Assume that \(T(\xi) = \xi = (\xi_i)_i=1^{n_1}\) is the only random parameter, where \(\xi \sim \text{Normal}(\mu, \Sigma)\) with \(\mu = (\mu_i)_{i=1}^{n_1}\) a vector of means and \(\Sigma\) the covariance matrix. Then $\( C(\alpha) = \braces{x \in \reals^{n_1} : \mu^\top x \ge h + \Phi^{-1}(\alpha)\sqrt{x^\top \Sigma x}} \)$

Proof. The random variable \(\xi^\top x\) is a multivariate normal with mean \(\mu^\top x\) and variance \(x^\top\Sigma x\). Letting \(Z\) follow a standard normal, we have that

\[\begin{align*} \mathbb{P}(\xi^\top x \ge h) \ge \alpha & \Leftrightarrow \mathbb{P}\left(\frac{\xi^\top x - \mu ^\top x}{\sqrt{x^\top \Sigma x}} \ge \frac{h^\top x - \mu ^\top x}{\sqrt{x^\top \Sigma x}} \right) \ge \alpha \\ & \Leftrightarrow 1 - \mathbb{P}\left( Z \le \frac{h - \mu ^\top x}{\sqrt{x^\top \Sigma x}} \right) \ge \alpha \\ & \Leftrightarrow 1 - \Phi\left(\frac{h - \mu ^\top x}{\sqrt{x^\top \Sigma x}} \right) \ge \alpha \\ & \Leftrightarrow \Phi\left(\frac{\mu ^\top x - h}{\sqrt{x^\top \Sigma x}} \right) \ge \alpha\\ & \Leftrightarrow \frac{\mu ^\top x - h}{\sqrt{x^\top \Sigma x}} \ge \Phi^{-1}(\alpha) \Leftrightarrow \mu^\top x \ge h + \Phi^{-1}(\alpha)\sqrt{x^\top \Sigma x}. \end{align*}\]

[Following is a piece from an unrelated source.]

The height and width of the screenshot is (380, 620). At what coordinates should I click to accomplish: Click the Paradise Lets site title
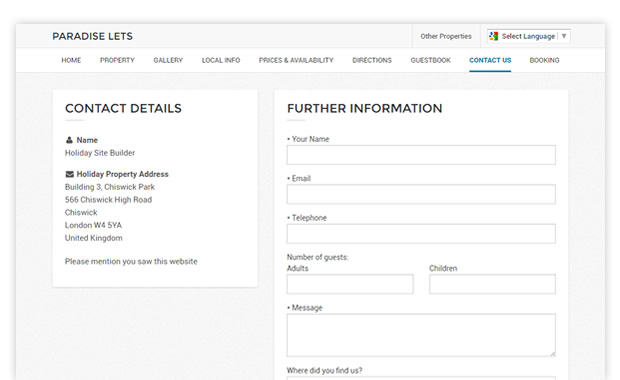point(93,36)
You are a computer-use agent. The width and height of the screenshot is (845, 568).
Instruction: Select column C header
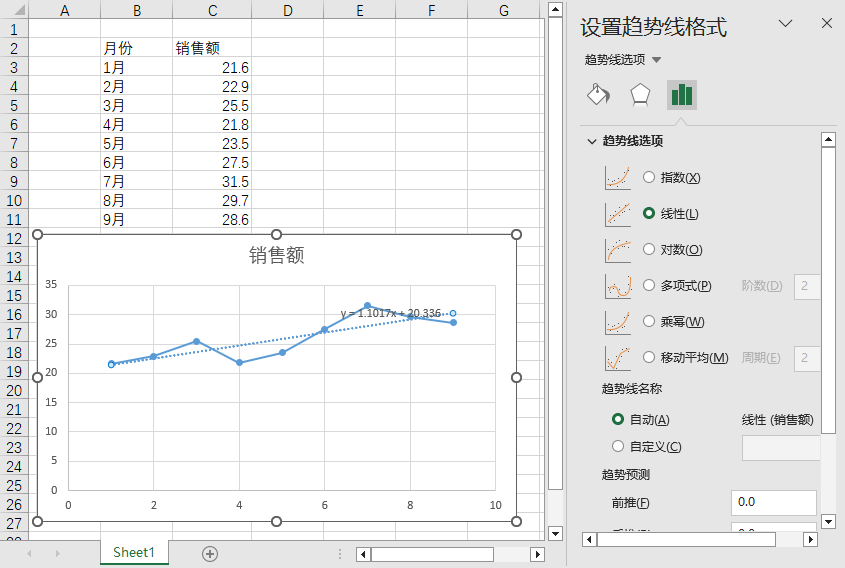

Notice that the constraint is convex if \(\Phi^{-1}(\alpha) \ge 0\), i.e., \(\alpha \in [1/2, 1]\).

10.2.2. Using scenarios with chance constraints#

All of the tractability issues previously discussed stem from the challenging analytical nature of the probability distribution functions.

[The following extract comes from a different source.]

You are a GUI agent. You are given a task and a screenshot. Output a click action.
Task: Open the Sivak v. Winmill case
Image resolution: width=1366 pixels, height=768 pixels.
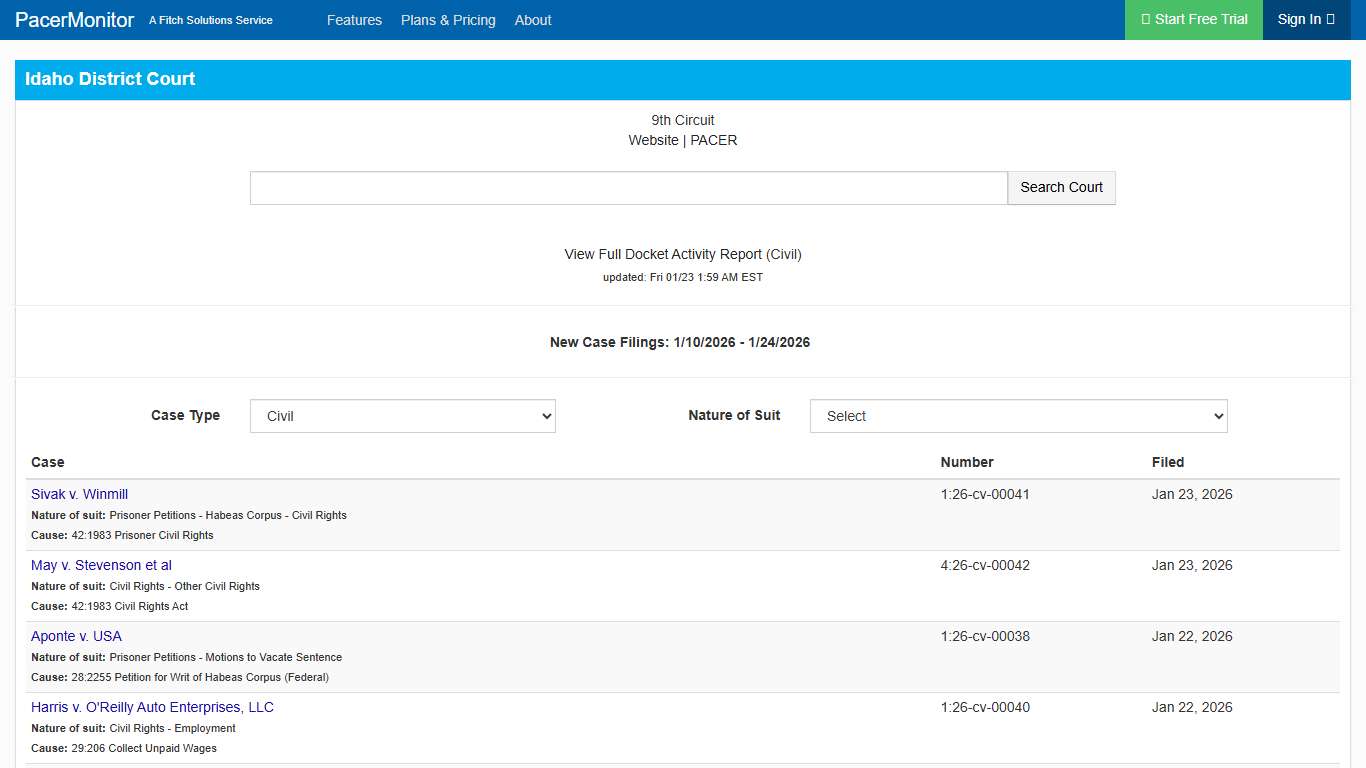(x=79, y=494)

However, once a scenario representation is available, as it is typically the case in stochastic programming settings, convexity becomes a given, provided that the original problem is convex.

This more general setting enables the consideration of much more sophisticated settings when it comes to modelling uncertainty, including the incorporation of stages. However, one key disadvantage is that these scenario-based chance constraint formulations require the employment of additional binary variables.

Let us start posing our standard formulation for a two-stage stochastic programming model with recourse in its deterministic equivalent form:

(10.3)#\[\begin{split}\begin{align*} \mini & c^\top x + \sum_{s\in S} P_s q_s^\top y_s \\ \st & Ax = b, x \ge 0 \\ & T_sx + W_s y_s = h_s, \ \forall s \in S \\ & y_s \ge 0, \ \forall s \in S. \end{align*}\end{split}\]

Let \(v_s \in \braces{0,1}\), \(u_s \in \reals\) and \(\forall s \in S\) be auxiliary variables, and \(M\) be a sufficiently large (big-M) value. Assume that we want to impose that the second-stage problem is feasible with probability \(\alpha\) (or is infeasible with probability \(1-\alpha\)). Then, we can model the chance-constrained version of (10.3) as

\[\begin{split}\begin{align} \mini & c^\top x + \sum_{s\in S} P_s q_s^\top y_s \\ \st & Ax = b \\ & T_sx + W_s y_s = h_s + u_s, \ \forall s \in S \\ & |u_s| \le Mv_s, \ \forall s \in S \label{eq:cc_scenario_1}\\ & \sum_{s \in S} P_s v_s \le 1-\alpha \label{eq:cc_scenario_2} \\ & x \ge 0 \\ & y_s \ge 0, u_s \in \reals, v_s \in \braces{0,1} \ \forall s \in S, \end{align}\end{split}\]

Notice how the formulation operates. For each scenario \(s \in S\), the auxiliary variable \(u_s\) captures the deviation between the left- and right-hand sides of constraint \(T_sx + W_s y_s = h_s + u_s\). In turn, if \(u_s\) takes a value different than zero this activates the binary variable \(v_s\). The accumulated probability of all infeasible scenarios is then bounded to be \(1- \alpha\).

Some final remarks about this formulation. First, recall that absolute values can be trivially linearised. Also, if the constraint is instead an inequality, one can discard the absolute value altogether and consider only nonnegative deviations.

The term \(\sum_{s \in S} P_s v_s \le 1-\alpha\) provides the infeasibility probability, which can be calculated thanks to the additional \(|S|\) binary variables. For a larger number of scenarios, this may be a computational hindrance. One variant of this formulation, known as integrated chance constraints, imposes limits to the expected amount of infeasibility, i.e., the value of variables \(u_s\) (or their absolute value, for equality constraints), \(\forall s \in S\). Then, one can use it instead

\[\sum_{s \in S} P_s u_s \le \beta,\]

where \(\beta\) is a limit on the expected amount of constraint violation (or infeasiblity).